Posted: Sat Jul 13, 2019 12:20 pm
by jPV
Is there a reason why you get coordinates from pdf.GetRects and pdf.GetPageLinks (and probably elsewhere too) so that origin is at bottom?

For example with this PDF: sample-link_1.pdf

And this code:

Code: Select all

@REQUIRE "polybios", {Version=1, Revision=1}
pdf.OpenDocument(1, "sample-link_1.pdf")
pdf.LoadPage(1, 1, True)
t = pdf.GetRects(1, 1, 0, 3)
DebugPrint("Top:", Int(t[0].top), "Bottom:", Int(t[0].bottom))
t = pdf.GetPageLinks(1, 1)
DebugPrint("Top:", Int(t[0].top), "Bottom:", Int(t[0].bottom))
You get this output:
Top: 736 Bottom: 727
Top: 479 Bottom: 464

So, the top values are bigger than bottom values.

But one funny detail... I've found one PDF that does give the link (but not rects) values in different (more logical) order:
Top: 796 Bottom: 782
Top: 723 Bottom: 737

...but all the others so far have shown it like mentioned. Soo, I have to check in code which, top or bottom, is bigger... but any idea why it's like this?

Re: Y-coordinates in PDFs

Posted: Sun Jul 14, 2019 4:58 pm
by airsoftsoftwair
Yes, that's normal. PDF uses an origin in the bottom-left corner instead of the top-left corner (as described here). I don't know, though, what's the deal with that PDF you mentioned which seems to have the coordinates in canonical order?! Can you provide that one so I can take a look?

Re: Y-coordinates in PDFs

Posted: Mon Jul 15, 2019 2:54 am
by PEB
My guess is that the PDF with strange coordinates is a non-standard size. If I create a PDF with the standard 8.5 x 11 dimensions, the coordinates work as expected (with 0, 0 in the lower left-hand corner). But if I create a PDF in a non-standard size, then the coordinate system is way off (as if the document were rotated 90 degrees to the left).

Re: Y-coordinates in PDFs

Posted: Thu Jul 18, 2019 9:52 pm
by airsoftsoftwair
After examining the PDF I can confirm that it really has the coordinates in the unusual order. But according to the Adobe PDF specification, this is completely legit:
Rectangles are used to describe locations on a page and bounding boxes for a variety of objects. A rectangle shall be written as an array of four numbers giving the coordinates of a pair of diagonally opposite corners.

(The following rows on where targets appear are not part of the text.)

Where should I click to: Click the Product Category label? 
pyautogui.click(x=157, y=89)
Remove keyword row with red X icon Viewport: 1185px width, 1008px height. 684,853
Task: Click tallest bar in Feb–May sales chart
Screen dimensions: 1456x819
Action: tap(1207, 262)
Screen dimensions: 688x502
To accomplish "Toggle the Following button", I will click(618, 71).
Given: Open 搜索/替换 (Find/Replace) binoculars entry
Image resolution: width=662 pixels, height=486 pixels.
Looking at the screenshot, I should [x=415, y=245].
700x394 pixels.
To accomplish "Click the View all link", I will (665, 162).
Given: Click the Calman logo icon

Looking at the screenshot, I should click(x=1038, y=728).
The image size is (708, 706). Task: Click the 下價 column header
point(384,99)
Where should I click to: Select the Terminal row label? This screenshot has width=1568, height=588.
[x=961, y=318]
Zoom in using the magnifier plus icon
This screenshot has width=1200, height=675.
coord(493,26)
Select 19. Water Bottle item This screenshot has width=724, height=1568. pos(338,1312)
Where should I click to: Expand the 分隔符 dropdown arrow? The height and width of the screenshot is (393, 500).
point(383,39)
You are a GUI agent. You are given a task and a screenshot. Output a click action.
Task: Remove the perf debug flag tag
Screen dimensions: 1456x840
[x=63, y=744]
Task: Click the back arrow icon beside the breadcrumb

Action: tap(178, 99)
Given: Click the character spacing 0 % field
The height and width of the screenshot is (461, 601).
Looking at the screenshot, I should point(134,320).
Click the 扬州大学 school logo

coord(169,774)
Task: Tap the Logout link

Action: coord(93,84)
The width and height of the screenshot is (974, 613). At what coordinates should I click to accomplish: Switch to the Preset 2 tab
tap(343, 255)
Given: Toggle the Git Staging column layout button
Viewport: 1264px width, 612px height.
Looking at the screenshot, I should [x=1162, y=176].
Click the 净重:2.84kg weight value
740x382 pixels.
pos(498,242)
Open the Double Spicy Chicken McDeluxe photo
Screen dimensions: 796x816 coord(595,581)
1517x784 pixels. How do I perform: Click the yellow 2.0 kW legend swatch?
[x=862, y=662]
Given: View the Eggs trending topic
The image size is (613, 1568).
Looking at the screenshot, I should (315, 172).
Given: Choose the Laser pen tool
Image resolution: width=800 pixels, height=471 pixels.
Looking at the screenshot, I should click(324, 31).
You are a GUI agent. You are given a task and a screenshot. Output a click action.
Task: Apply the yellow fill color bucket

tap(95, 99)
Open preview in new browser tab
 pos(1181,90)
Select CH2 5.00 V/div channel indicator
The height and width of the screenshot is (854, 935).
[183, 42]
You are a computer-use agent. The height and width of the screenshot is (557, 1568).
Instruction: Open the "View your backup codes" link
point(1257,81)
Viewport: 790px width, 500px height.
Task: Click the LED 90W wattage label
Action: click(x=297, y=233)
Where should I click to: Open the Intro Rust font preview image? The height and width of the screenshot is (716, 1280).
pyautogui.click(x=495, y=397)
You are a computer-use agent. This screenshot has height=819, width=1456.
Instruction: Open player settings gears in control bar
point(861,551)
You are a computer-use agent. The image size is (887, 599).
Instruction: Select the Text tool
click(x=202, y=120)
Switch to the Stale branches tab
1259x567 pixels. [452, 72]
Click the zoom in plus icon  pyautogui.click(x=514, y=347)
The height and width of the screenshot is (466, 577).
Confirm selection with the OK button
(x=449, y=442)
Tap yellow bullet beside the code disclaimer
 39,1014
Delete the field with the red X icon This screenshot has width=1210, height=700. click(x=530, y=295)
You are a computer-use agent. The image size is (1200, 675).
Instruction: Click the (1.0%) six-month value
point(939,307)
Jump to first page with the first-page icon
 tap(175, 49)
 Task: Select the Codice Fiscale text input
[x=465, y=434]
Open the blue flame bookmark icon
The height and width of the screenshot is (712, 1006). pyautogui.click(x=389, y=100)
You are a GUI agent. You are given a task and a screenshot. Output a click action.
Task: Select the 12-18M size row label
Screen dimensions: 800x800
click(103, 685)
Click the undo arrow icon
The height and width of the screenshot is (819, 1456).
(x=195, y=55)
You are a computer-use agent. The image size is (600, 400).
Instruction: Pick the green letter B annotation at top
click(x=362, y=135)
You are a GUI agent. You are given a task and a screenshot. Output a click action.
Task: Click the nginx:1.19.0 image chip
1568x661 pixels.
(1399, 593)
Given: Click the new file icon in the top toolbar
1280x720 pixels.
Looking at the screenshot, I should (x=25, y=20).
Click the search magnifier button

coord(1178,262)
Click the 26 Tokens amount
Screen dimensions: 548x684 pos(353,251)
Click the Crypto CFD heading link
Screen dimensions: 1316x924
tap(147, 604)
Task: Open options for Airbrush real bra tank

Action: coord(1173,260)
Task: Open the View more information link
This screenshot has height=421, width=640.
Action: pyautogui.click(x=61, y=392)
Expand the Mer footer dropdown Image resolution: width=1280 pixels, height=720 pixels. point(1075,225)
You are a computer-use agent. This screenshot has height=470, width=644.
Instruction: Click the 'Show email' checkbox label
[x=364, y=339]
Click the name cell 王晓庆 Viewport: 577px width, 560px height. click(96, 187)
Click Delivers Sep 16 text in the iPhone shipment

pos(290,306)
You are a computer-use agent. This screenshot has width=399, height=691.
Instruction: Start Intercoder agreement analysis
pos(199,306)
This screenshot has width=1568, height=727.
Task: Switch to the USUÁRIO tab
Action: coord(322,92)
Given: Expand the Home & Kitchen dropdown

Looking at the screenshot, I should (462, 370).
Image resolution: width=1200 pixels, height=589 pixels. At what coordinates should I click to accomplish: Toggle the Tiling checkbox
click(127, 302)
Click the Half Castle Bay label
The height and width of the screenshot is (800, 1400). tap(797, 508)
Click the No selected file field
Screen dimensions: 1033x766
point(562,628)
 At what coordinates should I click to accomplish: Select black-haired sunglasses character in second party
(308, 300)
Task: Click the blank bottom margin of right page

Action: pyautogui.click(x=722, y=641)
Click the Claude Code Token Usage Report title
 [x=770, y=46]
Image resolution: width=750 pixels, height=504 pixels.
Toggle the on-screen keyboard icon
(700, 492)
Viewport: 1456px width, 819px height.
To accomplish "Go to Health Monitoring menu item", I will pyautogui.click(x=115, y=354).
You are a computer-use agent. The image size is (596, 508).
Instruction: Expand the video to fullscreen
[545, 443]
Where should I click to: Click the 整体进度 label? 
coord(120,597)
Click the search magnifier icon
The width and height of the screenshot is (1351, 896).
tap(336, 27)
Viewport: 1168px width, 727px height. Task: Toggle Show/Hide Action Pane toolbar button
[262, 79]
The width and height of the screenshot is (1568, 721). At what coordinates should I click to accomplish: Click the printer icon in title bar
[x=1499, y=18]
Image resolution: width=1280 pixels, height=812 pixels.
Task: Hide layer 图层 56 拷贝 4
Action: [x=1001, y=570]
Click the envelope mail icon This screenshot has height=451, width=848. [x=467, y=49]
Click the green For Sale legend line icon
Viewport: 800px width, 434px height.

Although rectangles are conventionally specified by their lower-left and upper-right corners, it is acceptable to specify any two diagonally opposite corners. Applications that process PDF should be prepared to normalize such rectangles in situations where specific corners are required. Typically, the array takes the form [llx lly urx ury] specifying the lower-left x, lower-left y, upper-right x, and upper-right y coordinates of the rectangle, in that order. The other two corners of the rectangle are then assumed to have coordinates (llx, ury) and (urx, lly).
So this means your code really has to be able to deal with this.